Now let's take a simple concrete example :
In a two-dimensional plane , There are three points , The values are as follows :(1,1),(2,2),(3,4), Now it is required to predict a straight line to fit these data points .
( Why three points ? Because a point has no meaning , Two points determine a straight line , At three o'clock , We need to use the least square method to fit , So choose at least three points .)
Directly use the calculated conclusion , You know :
w = [3*(1*1+2*2+3*4)-(1+2+3)(1+2+4)]/[3*(1*1+2*2+3*3)-(1+2+3)*(1+2+3)] = 3/2
b = (1+2+4)/3-3/2*(1+2+3)/3 = -2/3
So a straight line can be fitted :y=3/2x-2/3, take x=1,2,3 Carry in checking calculation , It can be found that the fitting effect is really good .
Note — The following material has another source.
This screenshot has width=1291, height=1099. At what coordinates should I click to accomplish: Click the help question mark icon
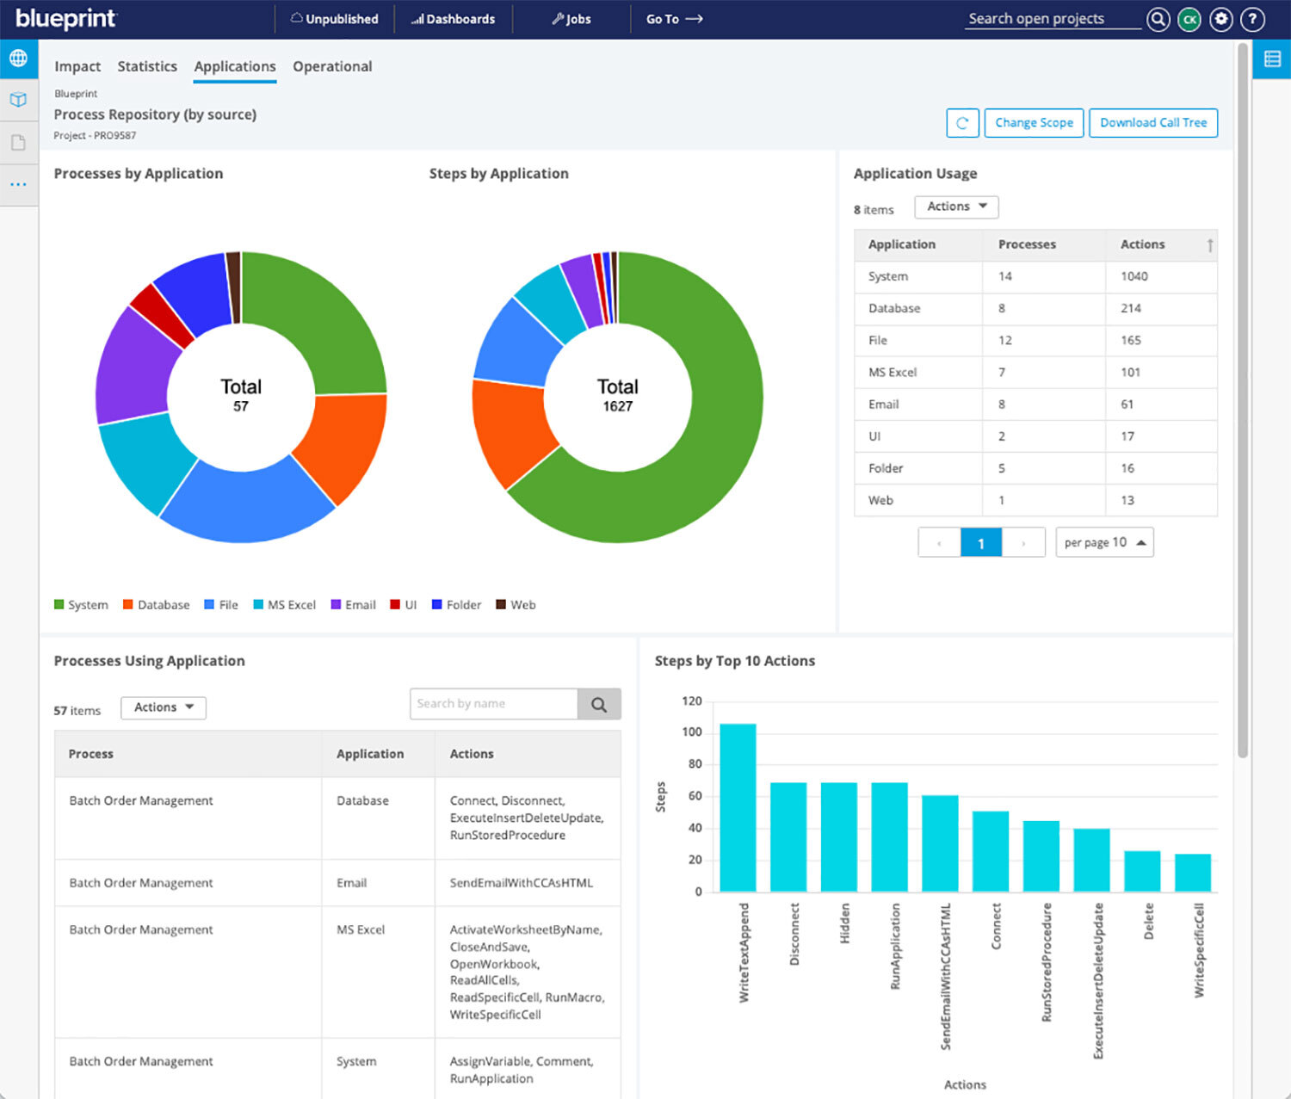(1252, 19)
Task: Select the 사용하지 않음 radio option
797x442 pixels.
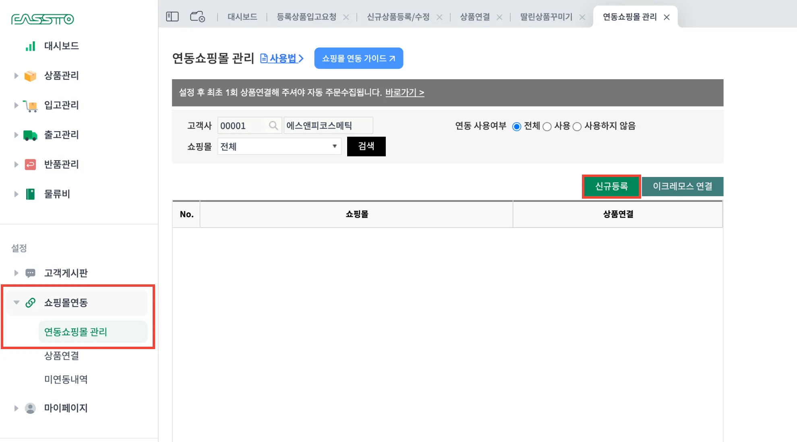Action: pos(577,127)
The above is just a relatively simple application scenario , We can directly use a seemingly uncomplicated conclusion . Allied , We can also use the least square method to fit the conic ( At this time, we will not set f(x)=wx+b, It is y=w*x The square of +b*x The first power of +c, And then, respectively w,b,c Find the partial derivative and then solve the equation )—— in other words , We can choose different f(x) type , Different fitting curves are obtained by the least square method .( Of course , But when the situation is complicated , It is difficult for us to get a practical answer by solving the equation , At this time, we use gradient descent to directly optimize and approximate the results .)
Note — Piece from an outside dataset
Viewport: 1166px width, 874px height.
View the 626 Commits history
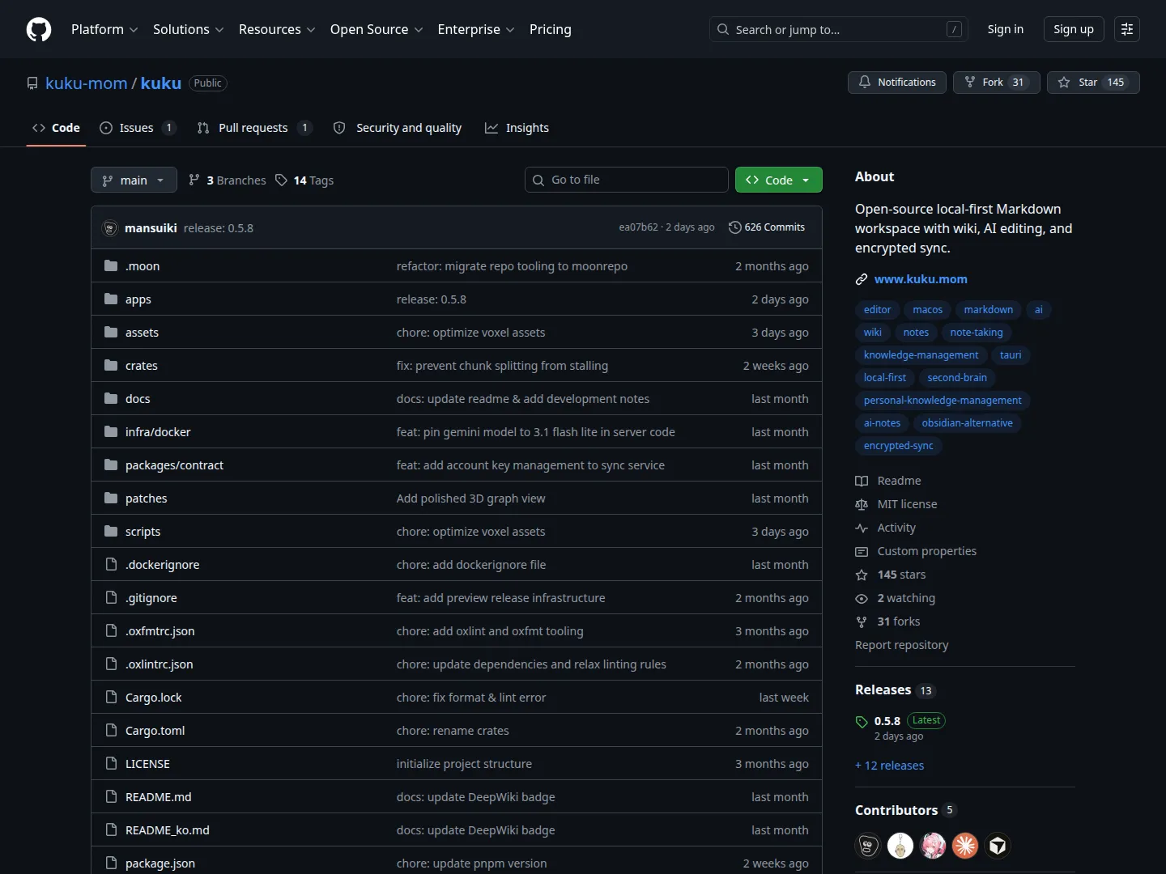pyautogui.click(x=767, y=227)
To sum up , This article mainly combs the origin, calculation and application of the least square method , It is also used to make it convenient to review the past and know the new ~
边栏推荐
- MySQL advanced learning notes (4)
- yolov5test. Py comment
- Is the multitasking loss in pytoch added up or backward separately?
- 有哪些比较推荐的论文翻译软件?
- Program analysis and Optimization - 9 appendix XLA buffer assignment
- Judge whether the binary tree is full binary tree
- Slf4j + logback logging framework
- MySQL advanced learning notes (III)
- RTP 接发ps流工具改进(二)
- Digital twin visualization solution digital twin visualization 3D platform
猜你喜欢
Hit the industry directly! The propeller launched the industry's first model selection tool
Many to one, one to many processing
论文的英文文献在哪找(除了知网)?
How QT exports data to PDF files (qpdfwriter User Guide)
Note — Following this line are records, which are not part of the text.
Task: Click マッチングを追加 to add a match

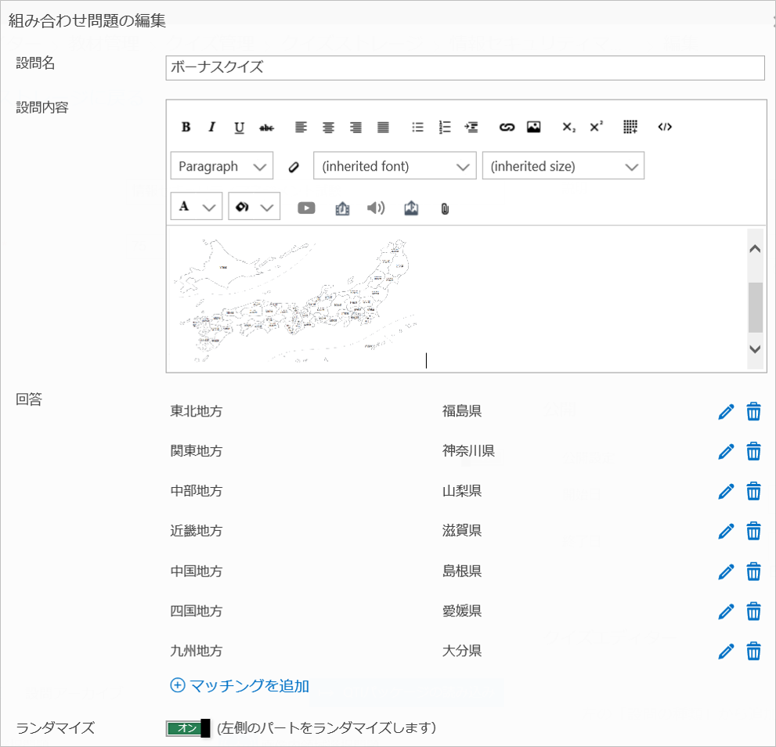Action: [240, 686]
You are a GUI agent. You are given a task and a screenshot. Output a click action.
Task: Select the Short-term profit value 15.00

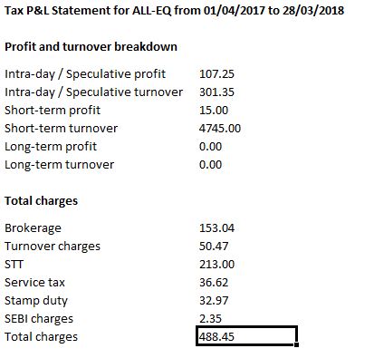[x=214, y=111]
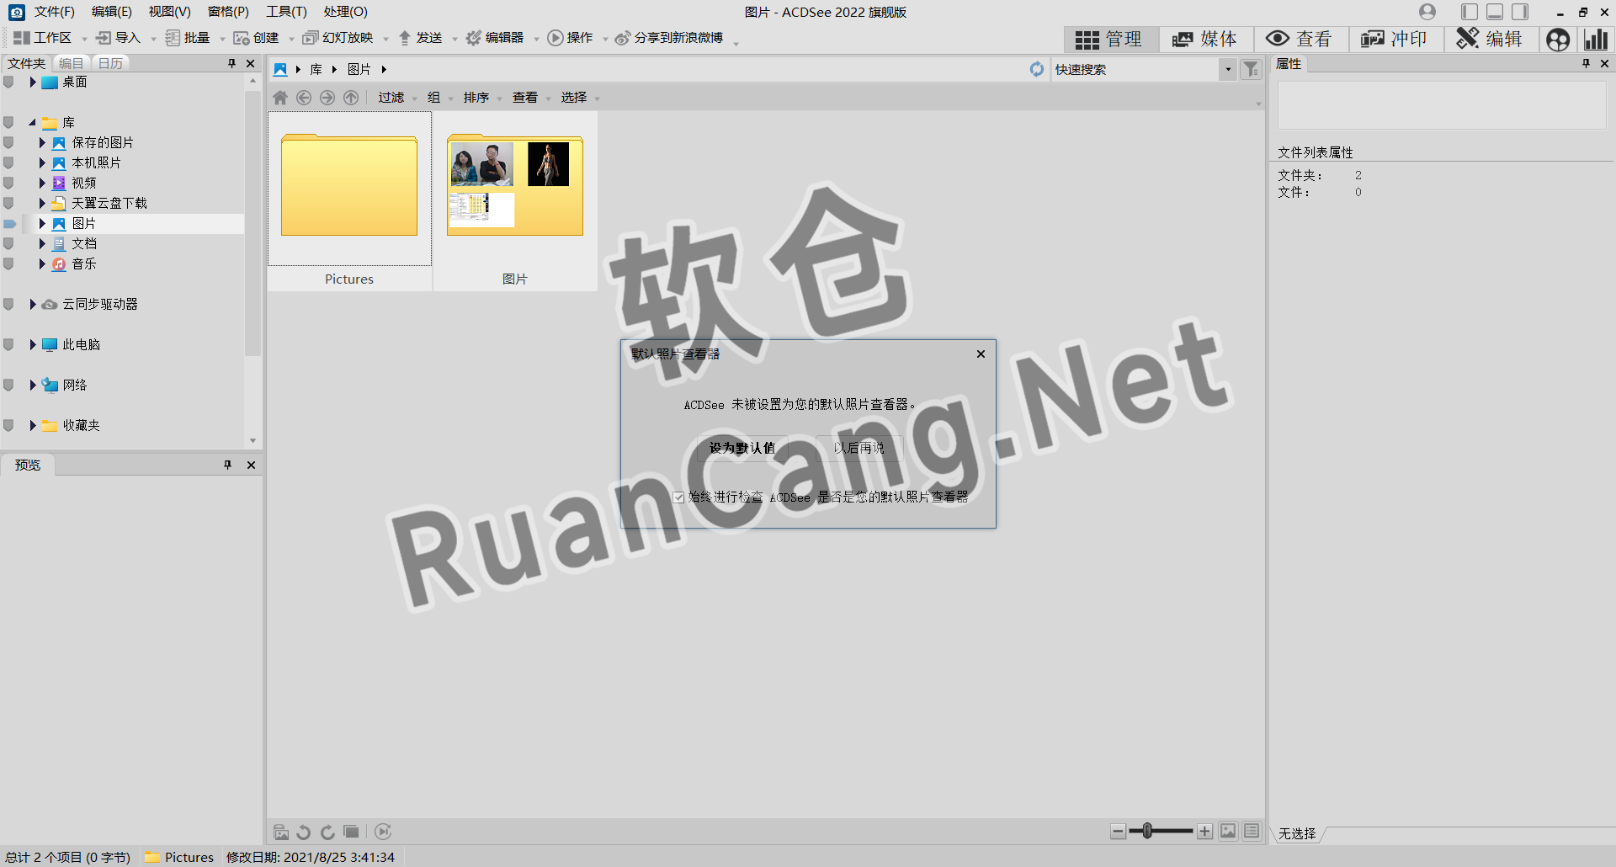Click the 以后再说 button
This screenshot has width=1616, height=867.
click(859, 448)
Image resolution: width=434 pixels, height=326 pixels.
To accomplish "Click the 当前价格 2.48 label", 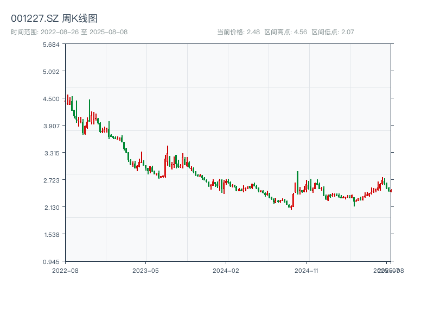I will pyautogui.click(x=239, y=32).
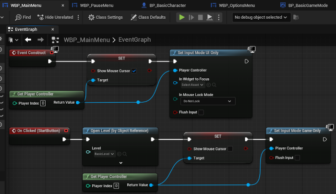Click the browse icon next to BasicLevel
The width and height of the screenshot is (336, 194).
[x=125, y=154]
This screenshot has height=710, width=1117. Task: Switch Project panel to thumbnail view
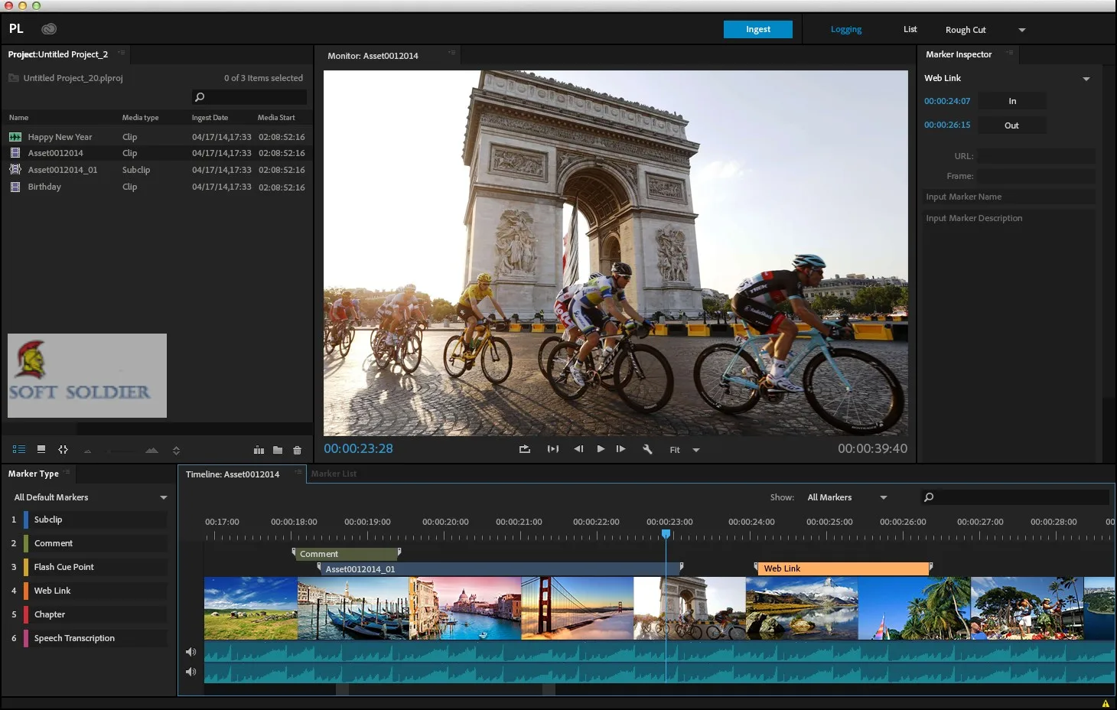click(41, 449)
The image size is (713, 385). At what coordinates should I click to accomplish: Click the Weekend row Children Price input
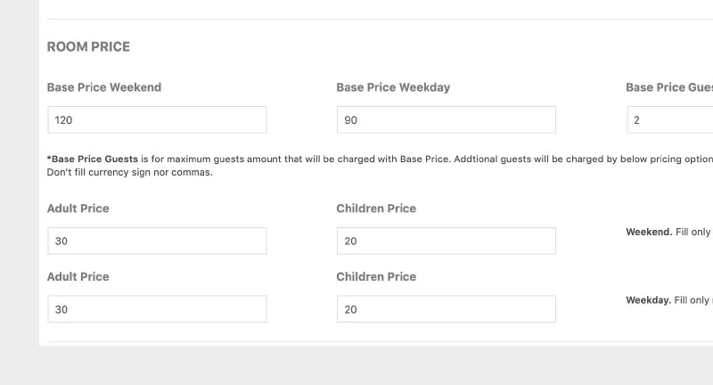pyautogui.click(x=447, y=241)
The privatization deployment of SaaS services is the most efficient | cloud efficiency engineer points north
Chinatelecom has maintained a strong momentum in the mobile phone user market, but China Mobile has opened a new track
Difference between NVIDIA n card and amda card
35页危化品安全管理平台解决方案2022版
Matlab 信号处理【问答笔记-1】
写论文可以去哪些网站搜索参考文献?
随机推荐
leetcode 650. 2 keys keyboard with only two keys (medium)
CADD course learning (4) -- obtaining proteins without crystal structure (Swiss model)
35页危化品安全管理平台解决方案2022版
TypeError: Cannot read properties of undefined (reading ***)
Slf4j + logback logging framework
Chinatelecom has maintained a strong momentum in the mobile phone user market, but China Mobile has opened a new track
Missing number
Install docker and use docker to install MySQL
AcWing_188. 武士风度的牛_bfs
Codeforces Round #771 (Div. 2)---A-D
[reading notes] phased summary of writing reading notes
Unique line of "Gelu"
How to specify const array in the global scope of rust- How to specify const array in global scope in Rust?
Linux 下安装 redis
来自数砖大佬的 130页 PPT 深入介绍 Apache Spark 3.2 & 3.3 新功能
How to apply for company email when registering in company email format?
JSON data transfer parameters
Digital twin smart factory develops digital twin factory solutions
130 pages of PPT from the brick boss introduces the new features of Apache spark 3.2 & 3.3 in depth
Where can I find the English literature of the thesis (except HowNet)?